As one of several high-profile Gaddafi loyalists living in Egypt, he was pursued by the new Libyan government and Interpol since the end of the war. In March 2013, after Egyptian police surrounded his home in Cairo and clashed with his guards, Gaddaf al-Dam was arrested by Egyptian authorities on charges of forging official government documents. He was soon acquitted after his lawyers argued that he held an Egyptian passport due to his mother and that he had defected from Gaddafi due to his objection to the killing of protesters. He would also be charged with attempted murder after he reportedly shot at two police officers during the March 2013 raid, with one of these officers also being injured, but would be acquitted of this charge as well in December 2013.

=== Political activities from abroad ===
Gaddaf al-Dam expressed interest in participating in Libyan peace talks. He denied Libya's involvement in the 1988 Lockerbie Bombing, but acknowledged Gaddafi's involvement in the 1986 West Berlin discotheque bombing.

He endorsed the leadership bid of former Gaddafi foe, Field Marshal Khalifa Haftar and called for reconciliation and the release of Gaddafi loyalists held in Libyan prisons. He named Gaddafi's son and former heir apparent, Saif al-Islam Gaddafi, who was released by a militia in Zintan but whose whereabouts was unclear, as someone who needed to be involved in the ongoing peace process.

He called the arrest of Nicolas Sarkozy, former President of France, on preliminary charges of illegally funding his campaign, passive corruption and receiving money from Libyan embezzlement (alleged Libyan financing in the 2007 French presidential election), "God’s punishment." Gaddaf al-Dam claimed he had knowledge of the money transfers and alleged most of the senior Gaddafi regime figures involved in the scandal were imprisoned, dead or in hiding, fearing assassination, including Gaddafi's treasurer Bashir Saleh Bashir, who had survived a shooting in South Africa in February 2018, and Shukri Ghanem, Gaddafi's oil minister who was found drowned to death in the Danube River in Vienna in 2012.

Gaddaf al-Dam spoke out against the Turkish intervention in Libya and warned Recep Tayyip Erdoğan of repercussions.
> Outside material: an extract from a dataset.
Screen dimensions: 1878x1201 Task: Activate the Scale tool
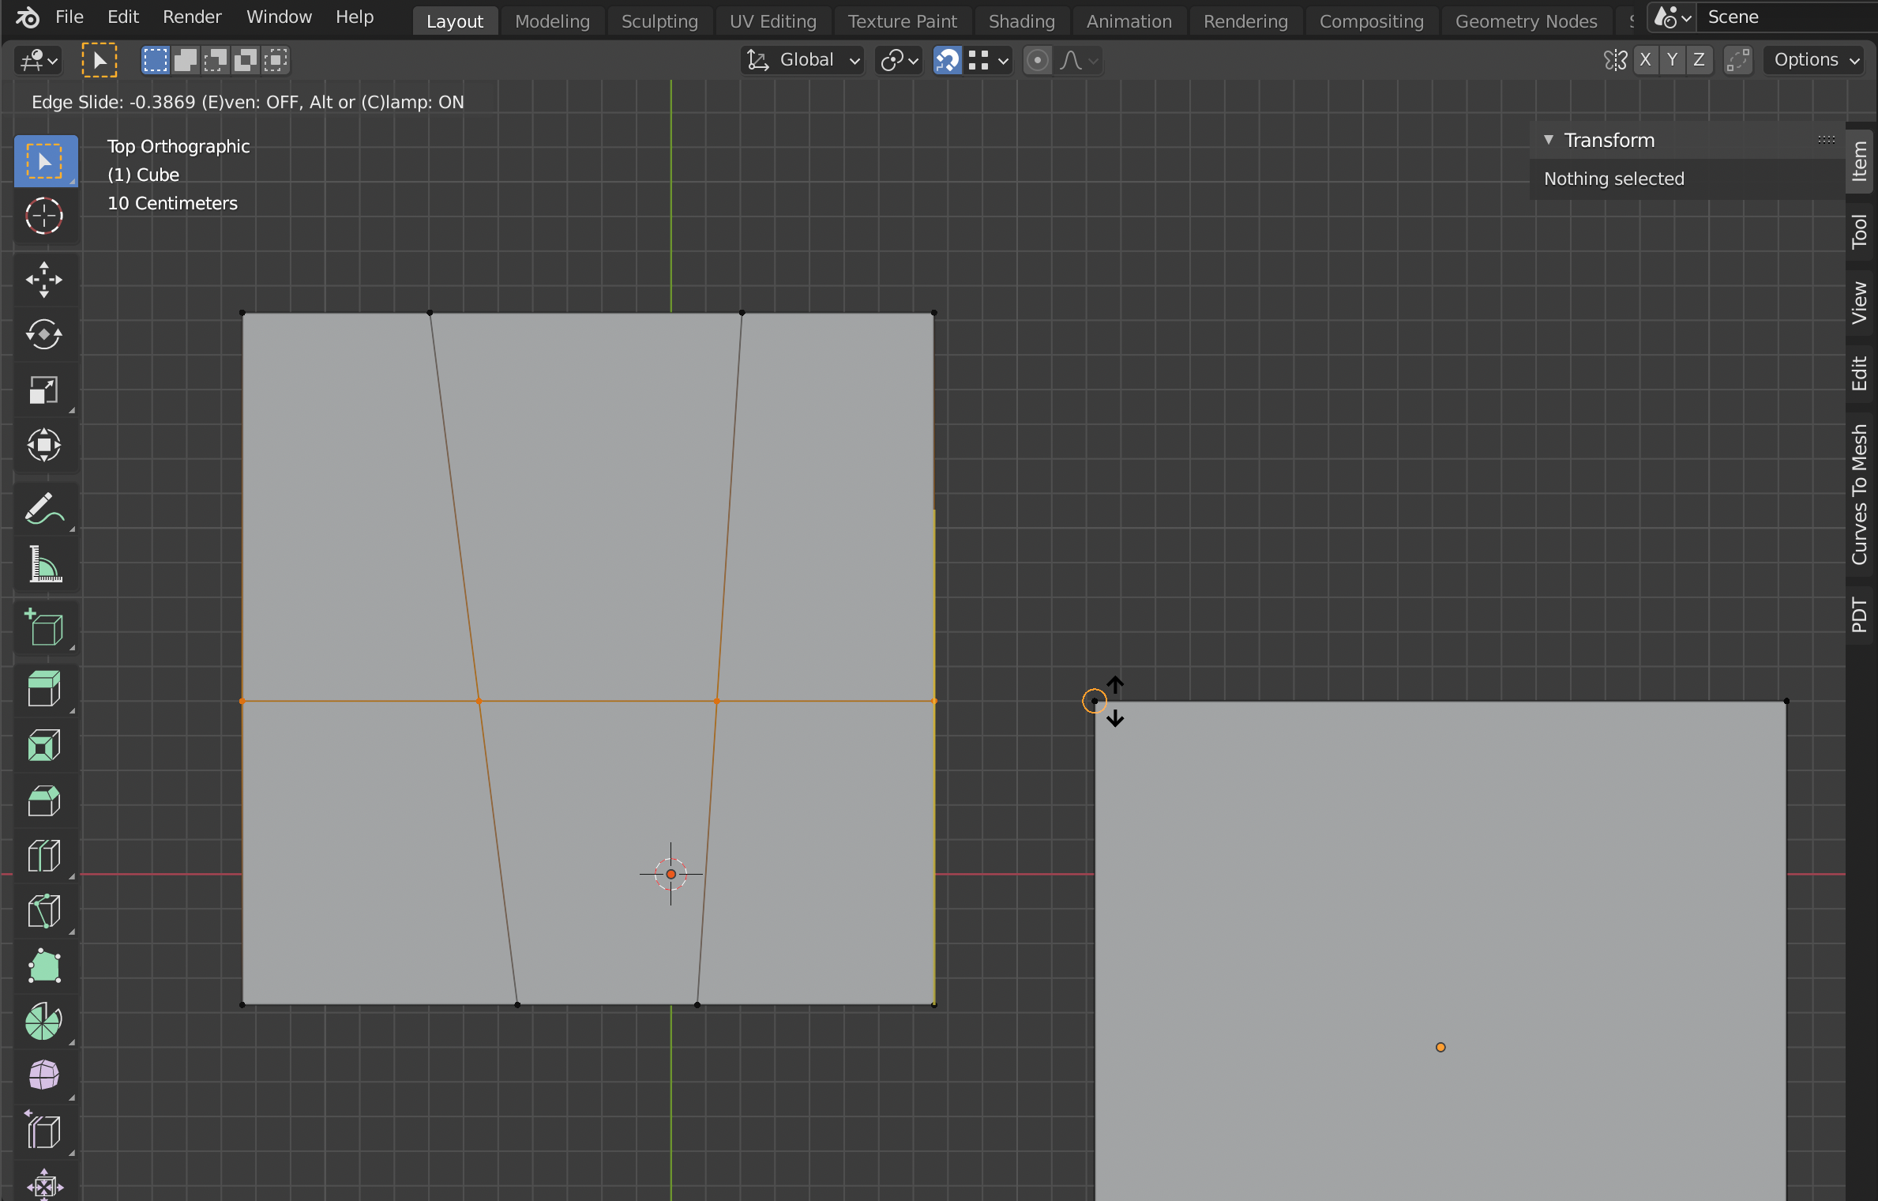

Gaddaf al-Dam accused the UN and NATO of causing the political crisis in Libya since 2011. He stated that NATO's 2011 military intervention in Libya was based on falsehoods.
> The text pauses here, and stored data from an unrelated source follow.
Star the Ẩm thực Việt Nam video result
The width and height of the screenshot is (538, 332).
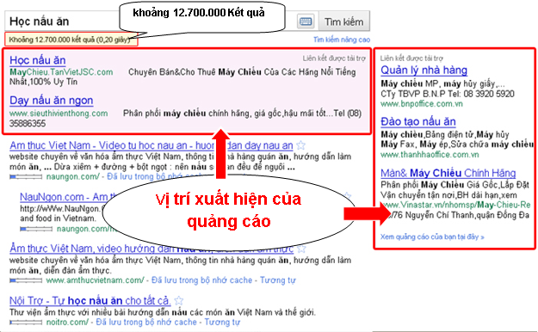pos(301,249)
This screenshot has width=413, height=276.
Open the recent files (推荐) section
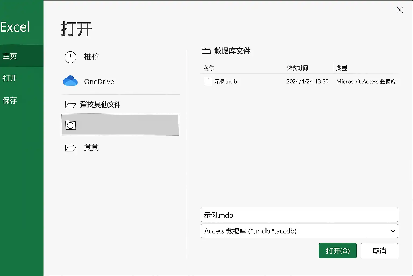(91, 57)

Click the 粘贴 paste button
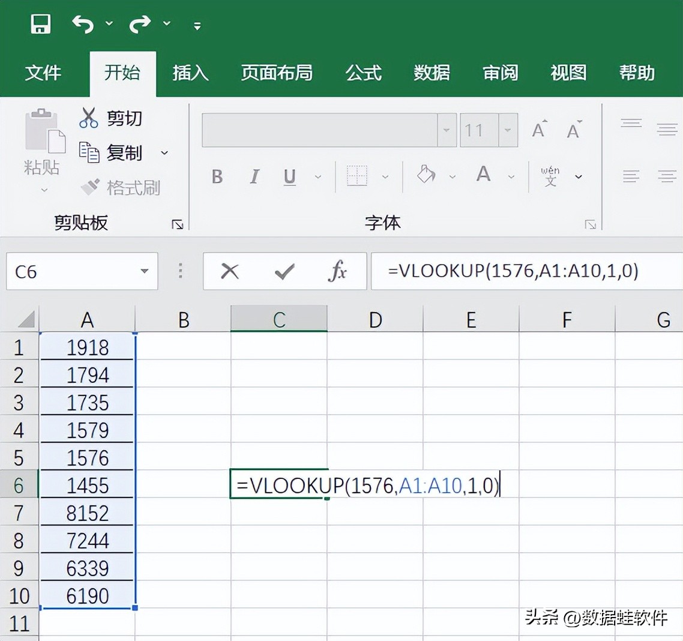tap(43, 144)
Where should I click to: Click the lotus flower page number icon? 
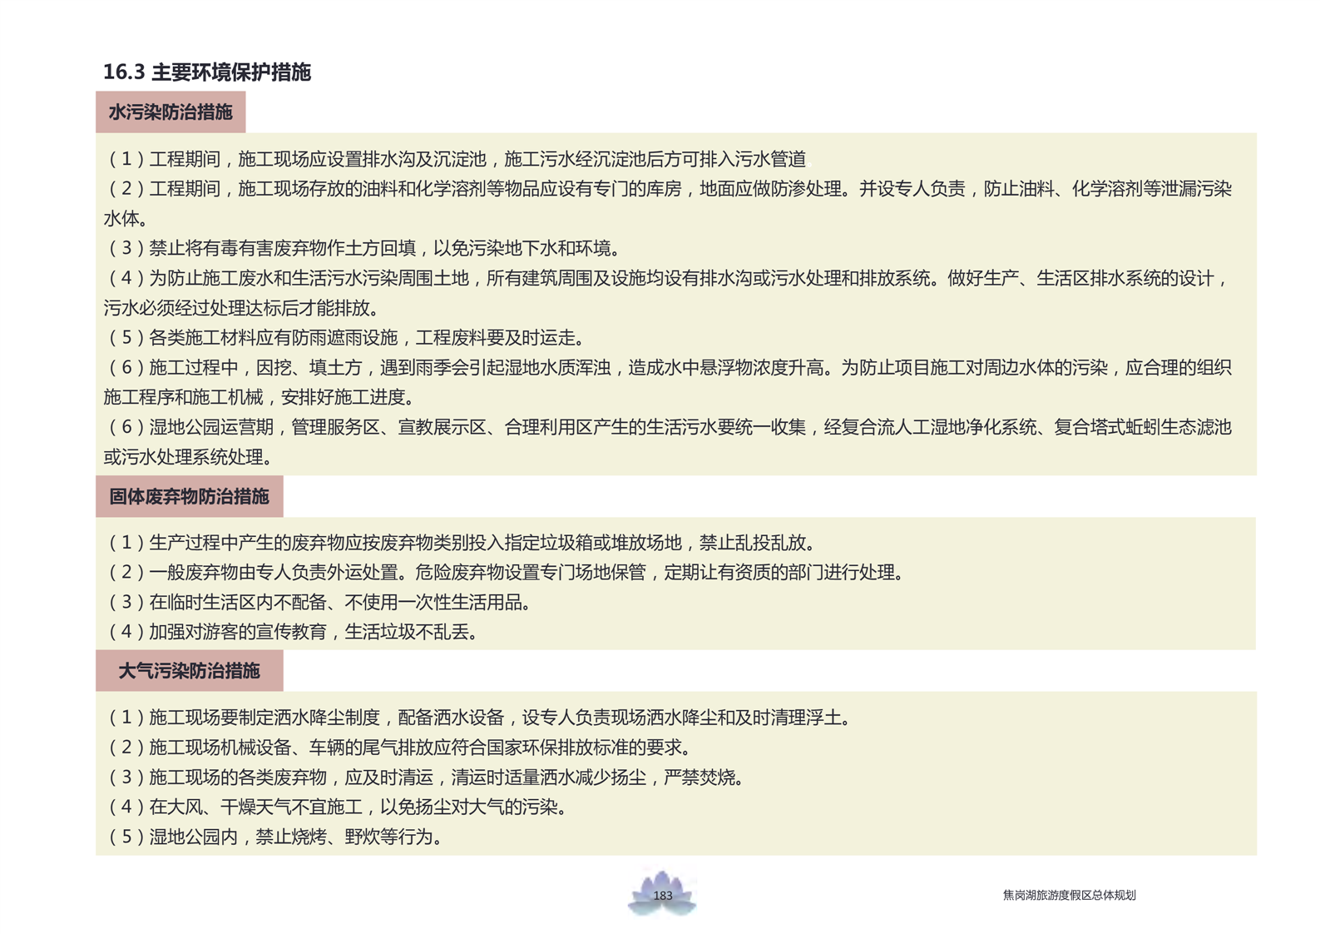tap(662, 894)
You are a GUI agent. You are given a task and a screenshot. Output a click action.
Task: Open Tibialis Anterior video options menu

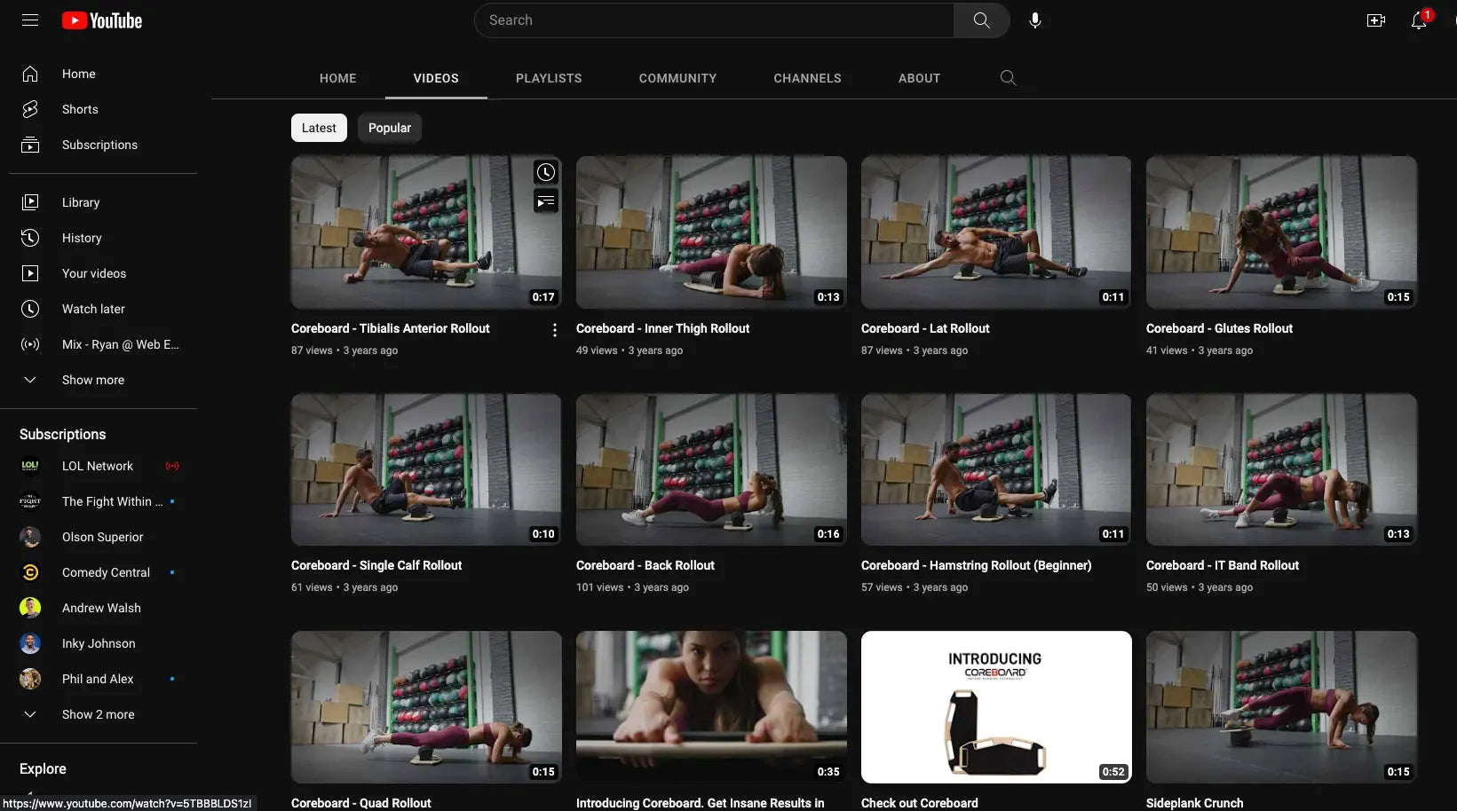pyautogui.click(x=555, y=330)
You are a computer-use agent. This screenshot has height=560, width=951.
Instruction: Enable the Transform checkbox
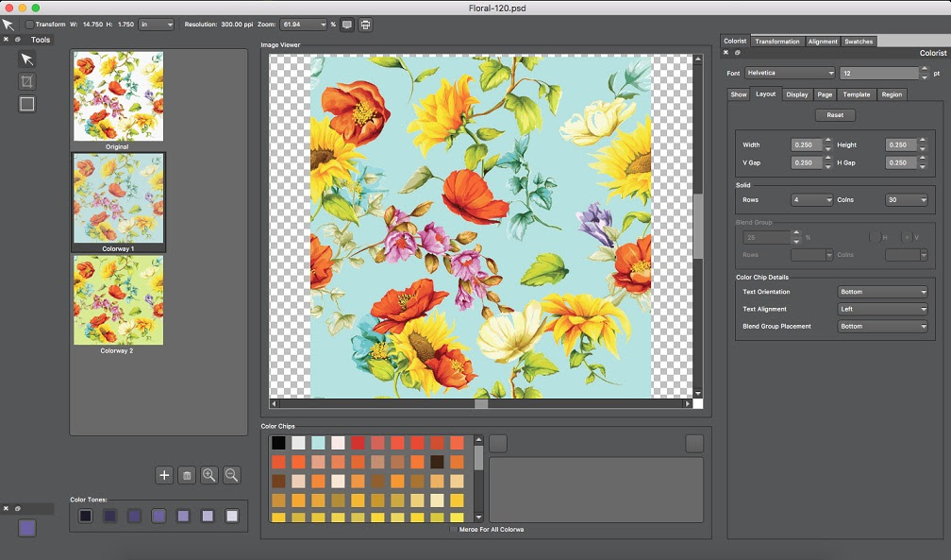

In 2021, Gaddaf al-Dam predicted that Saif al-Islam Gaddafi would win the Libyan presidential election. In November 2021, he allegedly brokered a secret meeting in Egypt between Egyptian President Abdel Fattah el-Sisi, Egyptian Chief of Intelligence Abbas Kamel, and Saif al-Islam Gaddafi, which resulted in Saif's reinstatement as a candidate in the 2021 Libyan presidential election. He called for the government of Lebanon to release Hannibal Gaddafi from detention.